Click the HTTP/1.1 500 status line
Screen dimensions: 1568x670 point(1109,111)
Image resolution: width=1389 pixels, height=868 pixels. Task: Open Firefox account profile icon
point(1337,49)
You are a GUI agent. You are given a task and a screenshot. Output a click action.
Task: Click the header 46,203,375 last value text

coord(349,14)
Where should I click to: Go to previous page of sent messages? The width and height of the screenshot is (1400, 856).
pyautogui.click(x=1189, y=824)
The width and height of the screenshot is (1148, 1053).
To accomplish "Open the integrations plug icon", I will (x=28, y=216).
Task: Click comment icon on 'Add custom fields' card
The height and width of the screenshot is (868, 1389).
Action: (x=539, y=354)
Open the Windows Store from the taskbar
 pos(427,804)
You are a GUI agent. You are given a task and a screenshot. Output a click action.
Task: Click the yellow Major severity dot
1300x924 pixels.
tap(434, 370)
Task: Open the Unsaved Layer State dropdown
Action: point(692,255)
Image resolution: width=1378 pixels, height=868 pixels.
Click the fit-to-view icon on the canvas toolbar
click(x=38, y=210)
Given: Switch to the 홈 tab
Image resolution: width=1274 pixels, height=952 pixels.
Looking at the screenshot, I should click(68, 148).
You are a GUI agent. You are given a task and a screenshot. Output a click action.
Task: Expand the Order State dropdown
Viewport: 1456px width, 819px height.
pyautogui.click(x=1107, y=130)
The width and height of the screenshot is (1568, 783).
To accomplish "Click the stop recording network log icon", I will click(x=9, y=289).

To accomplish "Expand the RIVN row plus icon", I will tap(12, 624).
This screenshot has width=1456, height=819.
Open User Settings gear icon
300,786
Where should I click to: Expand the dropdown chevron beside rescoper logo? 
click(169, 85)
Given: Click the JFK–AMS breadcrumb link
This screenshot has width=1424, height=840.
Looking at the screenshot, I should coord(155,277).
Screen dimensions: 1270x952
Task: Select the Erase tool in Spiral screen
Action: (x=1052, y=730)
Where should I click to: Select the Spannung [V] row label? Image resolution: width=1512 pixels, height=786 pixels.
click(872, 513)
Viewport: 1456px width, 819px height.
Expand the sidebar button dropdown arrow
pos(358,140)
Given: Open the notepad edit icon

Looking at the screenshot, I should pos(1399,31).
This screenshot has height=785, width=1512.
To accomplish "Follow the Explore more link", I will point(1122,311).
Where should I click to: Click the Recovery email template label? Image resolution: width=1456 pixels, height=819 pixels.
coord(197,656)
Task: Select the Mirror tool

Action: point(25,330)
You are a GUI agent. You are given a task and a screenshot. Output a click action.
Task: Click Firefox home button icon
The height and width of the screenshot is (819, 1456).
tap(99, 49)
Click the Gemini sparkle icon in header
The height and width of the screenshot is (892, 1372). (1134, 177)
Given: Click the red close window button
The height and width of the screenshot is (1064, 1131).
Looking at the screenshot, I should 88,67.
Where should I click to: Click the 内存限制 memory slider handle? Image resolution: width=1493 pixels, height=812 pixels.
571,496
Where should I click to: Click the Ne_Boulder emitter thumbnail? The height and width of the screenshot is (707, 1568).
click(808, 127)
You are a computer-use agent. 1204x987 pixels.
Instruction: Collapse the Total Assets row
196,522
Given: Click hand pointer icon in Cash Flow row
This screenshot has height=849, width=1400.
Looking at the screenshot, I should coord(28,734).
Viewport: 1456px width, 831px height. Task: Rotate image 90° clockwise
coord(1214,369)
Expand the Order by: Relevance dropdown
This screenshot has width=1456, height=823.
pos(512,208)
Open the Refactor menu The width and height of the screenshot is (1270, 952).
+++
* THE TASK:
Scan the lines above for the word "will" and copy every one where it occurs.

* EXERCISE ANSWER:
To accomplish "Open the integrations plug icon", I will (x=28, y=216).
To accomplish "Click the stop recording network log icon", I will click(x=9, y=289).
To accomplish "Expand the RIVN row plus icon", I will tap(12, 624).
To accomplish "Follow the Explore more link", I will point(1122,311).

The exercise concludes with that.